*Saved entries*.
--- START ---

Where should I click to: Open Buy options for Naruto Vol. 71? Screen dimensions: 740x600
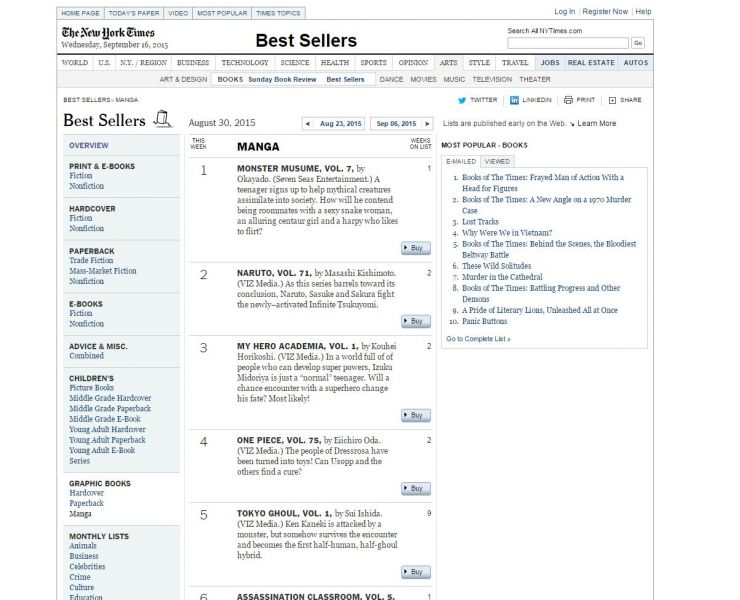coord(416,321)
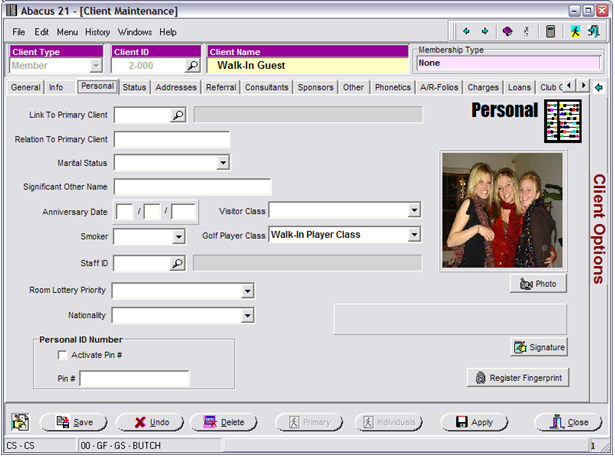Click the abacus logo icon beside Personal
The height and width of the screenshot is (457, 615).
pyautogui.click(x=562, y=120)
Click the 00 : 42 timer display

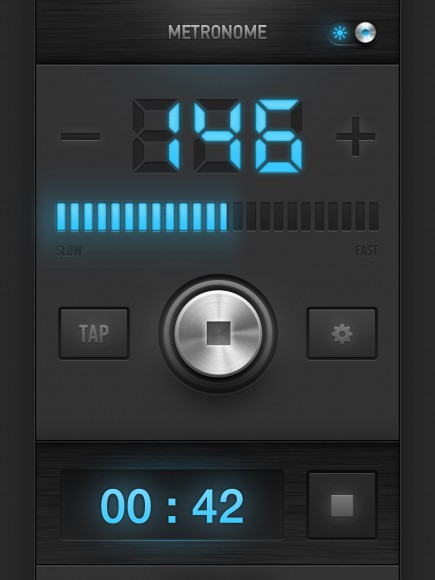[x=172, y=505]
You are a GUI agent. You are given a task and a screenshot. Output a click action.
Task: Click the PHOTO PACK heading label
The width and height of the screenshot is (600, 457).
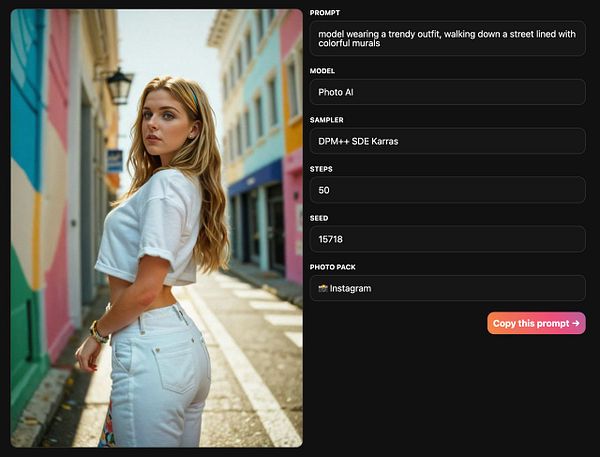point(333,267)
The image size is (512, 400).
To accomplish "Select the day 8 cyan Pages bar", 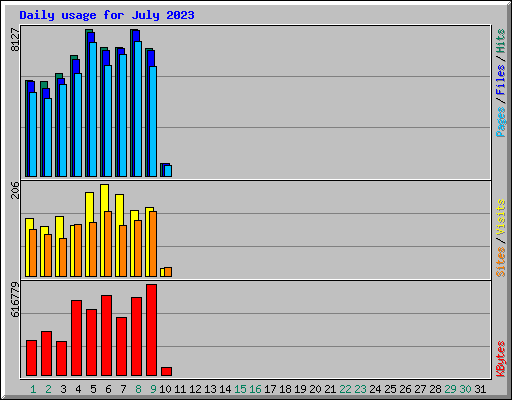I will pos(138,109).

--- END ---

*Exercise*. The expected output is an exact copy of the lines from the top of the data above through the line containing "Task: Click the PHOTO PACK heading label", both included, with every picture omitted.

*Answer to this exercise*.
Where should I click to: Open Buy options for Naruto Vol. 71? Screen dimensions: 740x600
coord(416,321)
Click the abacus logo icon beside Personal
The height and width of the screenshot is (457, 615).
pyautogui.click(x=562, y=120)
Click the 00 : 42 timer display

[x=172, y=505]
You are a GUI agent. You are given a task and a screenshot. Output a click action.
Task: Click the PHOTO PACK heading label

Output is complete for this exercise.